Die Suche ist allerdings mühsam. Anders als eine Grippe ist das Q-Fieber keine Virus-, sondern eine bakterielle Erkrankung, was unter anderem den Vorteil hat, dass man sie direkt mit Antibiotika bekämpfen kann. Diese Bakterien befinden sich in der Atemluft, und in die gelangen sie im Regelfall bei Tiergeburten, vor allem bei - so der Fachausdruck - "Ablammungen": Im Fruchtwasser und der Plazenta wimmelt es gegebenenfalls nur so von ihnen. Den Schafen machen sie wenig aus; sie zeigen gar keine Symptome oder niesen allenfalls ein paarmal herzhaft. Beim Menschen ist das anders; im Falle einer geschwächten Immunabwehr kann der Patient hohes Fieber oder gar eine Lungenentzündung bekommen.

Inkubationszeit beträgt zwei bis drei Wochen

Nun fahndet das Veterinäramt nach der Schafherde, aus der die Bakterien gekommen sein könnten. Die Inkubationszeit des Q-Fiebers beträgt zwei bis drei Wochen; berücksichtigt man, dass die Patienten nicht gleich zum Arzt gegangen sein könnten und dass die Ärzte ein paar Tage gebraucht haben, um festzustellen, dass hier so etwas wie ein kleine Epidemie vorliegt, dann rechnet man ungefähr einen Monat zurück. Das fragliche Lämmchen wird irgendwann Mitte Juli zur Welt gekommen sein, ist also ein potenzielles Osterlamm. Da manche Schäfer gezielt auf diesen Termin hinarbeiten, ist die Zahl der Ablammungen im Hochsommer vergleichsweise hoch, was die Aufgabe nicht eben leichter macht.

Laut Angaben des Kreisveterinäramts gibt es im Zollernalbkreis 70 registrierte Schäfer und noch einmal doppelt so viele kleinere Schafhalter; hinzu kommen die durchziehenden Wanderschäfer. Auch sie sind bekannt: Vor ihrem Aufbruch mussten sie bei ihren heimischen Veterinärämtern Gesundheitszeugnisse hinterlegen und Weg und Ziel ihrer Wanderung nennen; die betroffenen Veterinärämter wurden unterrichtet. An die 50 Schäfer hat das Veterinäramt mittlerweile kontaktiert und macht unverdrossen weiter.

Drei Fragen sind es, die es dem Schäfer stellt: War er im Juli im Albstädter Norden?
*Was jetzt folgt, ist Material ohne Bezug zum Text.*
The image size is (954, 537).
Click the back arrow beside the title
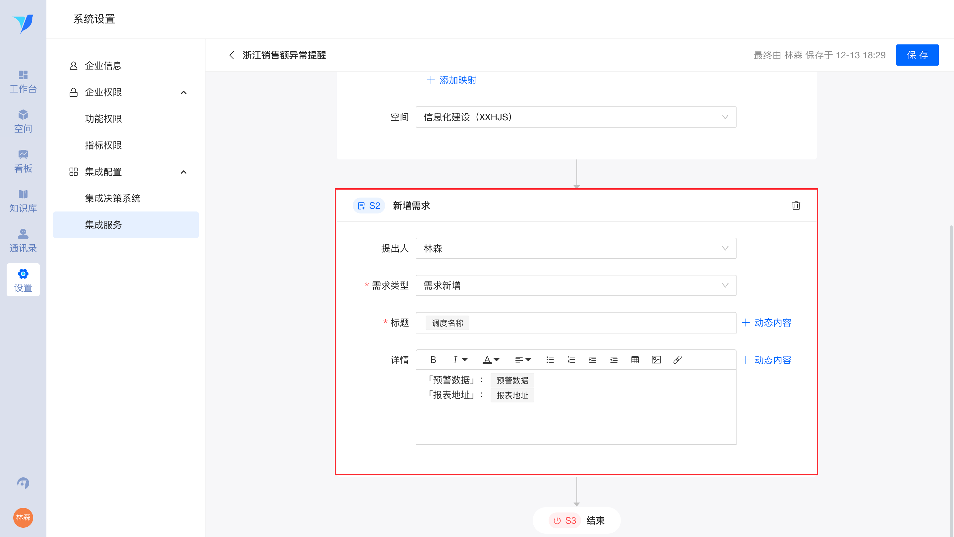tap(232, 55)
Haben Mutterschafe gelammt? Und wenn ja, sind diese Mutterschafe geimpft? Wenn die ersten zwei Fragen mit Ja und die dritte mit Nein beantwortet wird, dann hat man einen Kandidaten. Der bekommt Besuch vom Schafherdengesundheitsdienst der Tierseuchenkasse Baden-Württemberg, es werden Blutproben genommen, und vielleicht ist man danach klüger.

Angenommen, man ist es – Befund positiv. Was dann? Q-Fieber ist meldepflichtig, eine Tierseuche im Sinne des Gesetzes ist es aber nicht. Deshalb werden auch keine Sperren verfügt. Stattdessen erhält der fragliche Schäfer den Rat, seine Mutterschafe nur im Stall lammen zu lassen und diesen dann sachgerecht zu säubern – die Einstreu muss vernichtet, der Raum desinfiziert werden. Und natürlich wird er auch die Empfehlung erhalten zu impfen. Gern wird er sie möglicherweise nicht hören: Impfen kostet erstens viel Zeit und zweitens Geld – und reich wird man als Schäfer nicht unbedingt.